START Task inputs

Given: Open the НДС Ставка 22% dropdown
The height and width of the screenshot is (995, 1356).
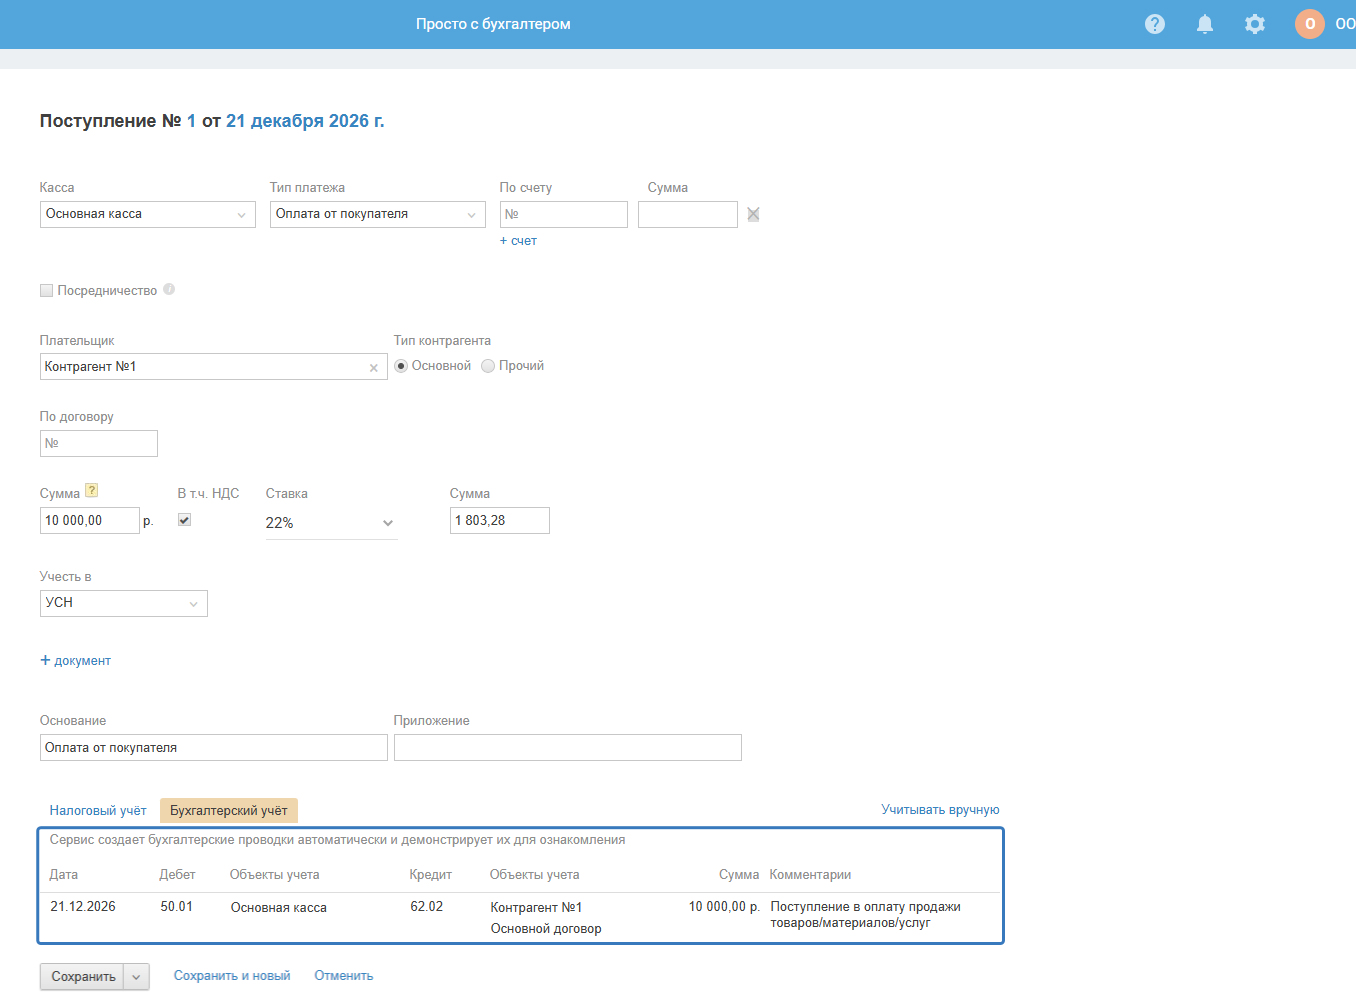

END Task inputs
START Task inputs

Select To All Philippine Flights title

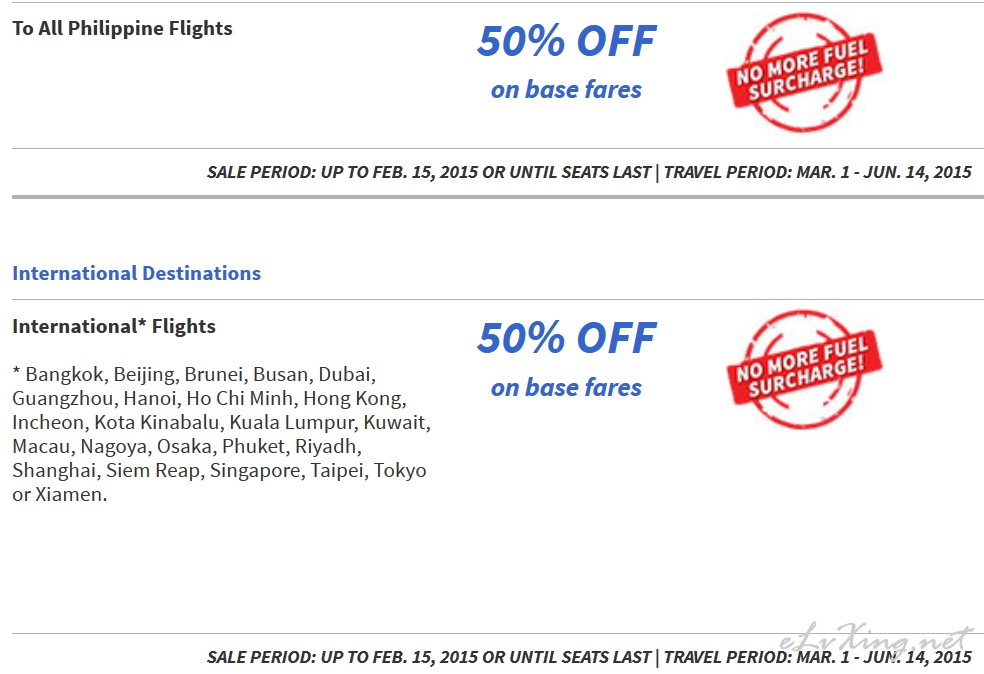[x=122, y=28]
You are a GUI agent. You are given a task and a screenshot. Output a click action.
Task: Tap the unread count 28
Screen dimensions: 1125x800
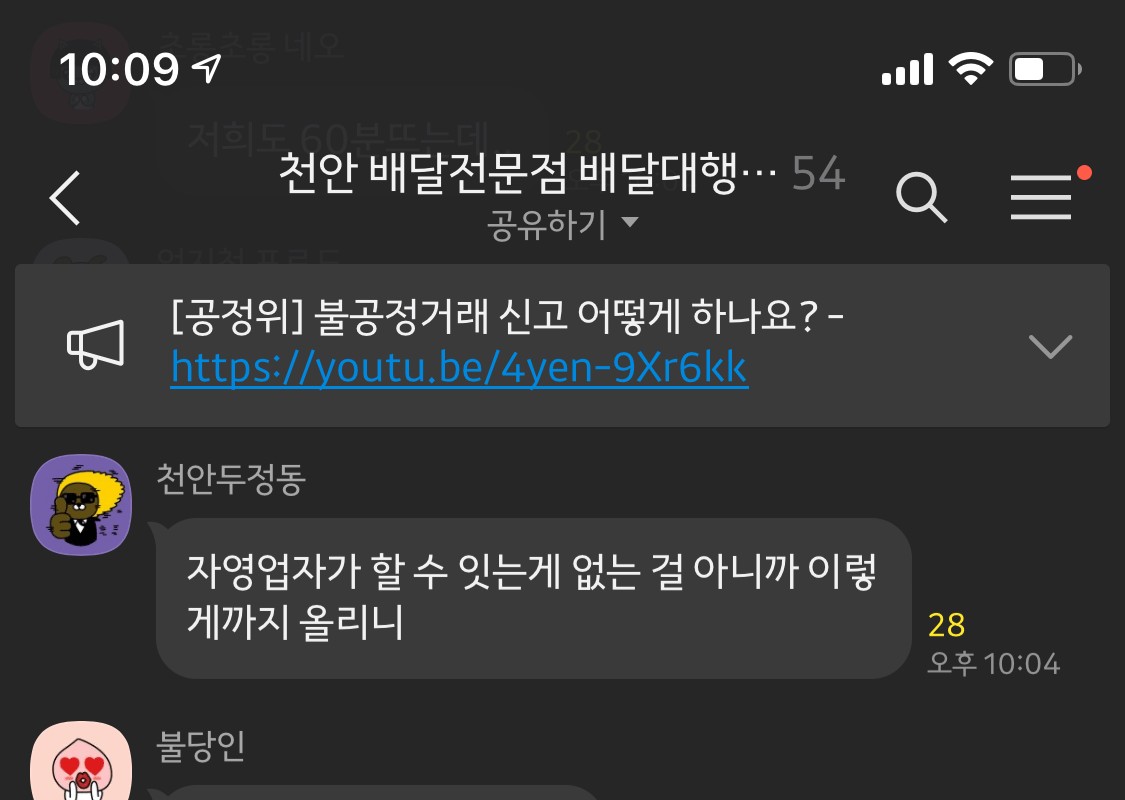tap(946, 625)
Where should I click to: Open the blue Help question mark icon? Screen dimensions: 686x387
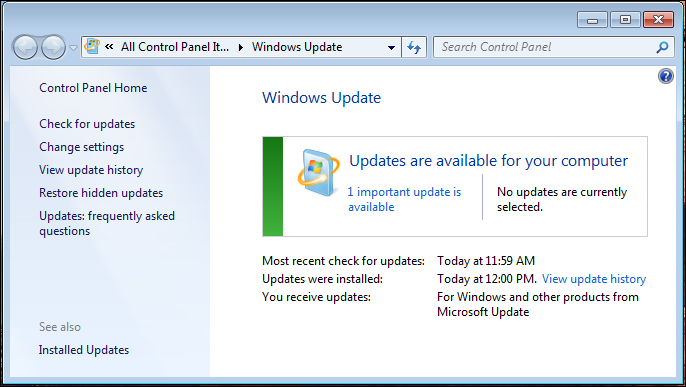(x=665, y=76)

END Task inputs

▶ What you need to do
Could you reproduce, exactly, every line above from the line with "Given: Open the НДС Ставка 22% dropdown" to the line with "The height and", and no other line? Both ends count.

▶ Task answer
Given: Open the НДС Ставка 22% dropdown
The height and width of the screenshot is (995, 1356).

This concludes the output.